Bean first surfaced in this story during a research phase to verify Pulitzer Prize-winning novelist Booth Tarkington had actually written the epitaph on Harry Peyton Steger's gravesite in Willow Wild Cemetery in Bonham.  Sure enough, Tarkington's words were there, etched in stone. 

But another phrase on a nearby stone also caught my eye that day. 

Etched into Tom Bean's headstone were the words, "Born in Washington City, D.C., died in Bonham, Texas on July 24, 1887.  Aged about 70 years."

Just so happened that I had my first clue at the riddle of the man we know as Tom Bean.  

The story of the accomplishments of the Steger family in North Texas is remarkable in its own right--they owned a grain mill, a lumber yard, and an opera house in Bonham, among other business interests--but maybe the most amazing facet of this story is the outstanding cast of characters that shares the stage with the Stegers and their acquaintances.   The Steger family shared history with everyone from Sam Rayburn to a savvy old politician that was an early influence on young Rayburn, Joe Bailey.

Although it has been a little hard to tell at times, this story revolves around the only son of Bonham attorney Thomas P. Steger, a gifted journalist and Rhodes Scholar named Harry Peyton Steger.

Roy Bedichek John Lomax, David Franklin Houston and Booth Tarkington all played prominent roles in Harry Peyton Steger's life.  As remarkable as all those men were, Harry will always be best known as the editor who revitalized the career of William Sydney Porter, better known by his nom de plume, O. Henry.

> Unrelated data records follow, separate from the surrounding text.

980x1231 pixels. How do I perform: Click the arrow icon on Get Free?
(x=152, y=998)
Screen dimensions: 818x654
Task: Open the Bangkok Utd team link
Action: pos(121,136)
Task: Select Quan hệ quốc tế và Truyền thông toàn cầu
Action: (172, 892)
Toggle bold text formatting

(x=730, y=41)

But as fascinating a character as William Sydney Porter turned out to be, he didn't have anything on an enigmatic central figure in a lawsuit that the state turned over to Thomas P. Steger in 1887.  Thomas P. Steger was the man appointed to settle the estate of Colonel Thomas C. Bean.

Tom Bean showed up in Bonham about 1842 and over the next four decades he held the record for accumulating the most land and cattle in Fannin County.  When Bean died, he also set a record for most kinfolk, although he lived and died a confirmed bachelor.

You see, Bean's estate was estimated to be valued at $300,000 and everybody wanted a piece of the pie, with one claim even coming from as far away as China.

The legal case required a full decade of litigation and caused such a ruckus in Fannin County, it had to be moved over to Grayson County.

But, just who was Tom Bean? 

Several authors offer some insight.  Much of this information has been gleaned from the writings of a Bonham newspaper columnist, historian and jurist, Judge Will A. Evans.   

A History of Fannin County Featuring Pioneer Families by Floy Crandall Hodge was another valuable source, as was A History of Texas and Texans by Frank W. Johnson. 

Still, in the end, like any good story, you will have to make up your own mind.

Most accounts have Tom Bean leaving Palmyra, Missouri about 1839, spending time in Fayetteville, Arkansas and then showing in Fannin County around 1842 with Colmore Bean, a man some say was his father while others will only say Colmore Bean claimed to be the father of Tom Bean.

Here is how Frank W. Johnson tells the story of a young surveyor named Tom Bean.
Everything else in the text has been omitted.